● **TASK ITEM**
Return the listing in full. Keep each line exactly as it is.

● **AVAILABLE DATA**
----------------------------------------

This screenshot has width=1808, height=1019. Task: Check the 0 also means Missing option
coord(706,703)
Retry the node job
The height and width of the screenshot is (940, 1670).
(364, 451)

----------------------------------------

● **COMPLETED EXERCISE**
This screenshot has width=1808, height=1019. Task: Check the 0 also means Missing option
coord(706,703)
Retry the node job
The height and width of the screenshot is (940, 1670).
(364, 451)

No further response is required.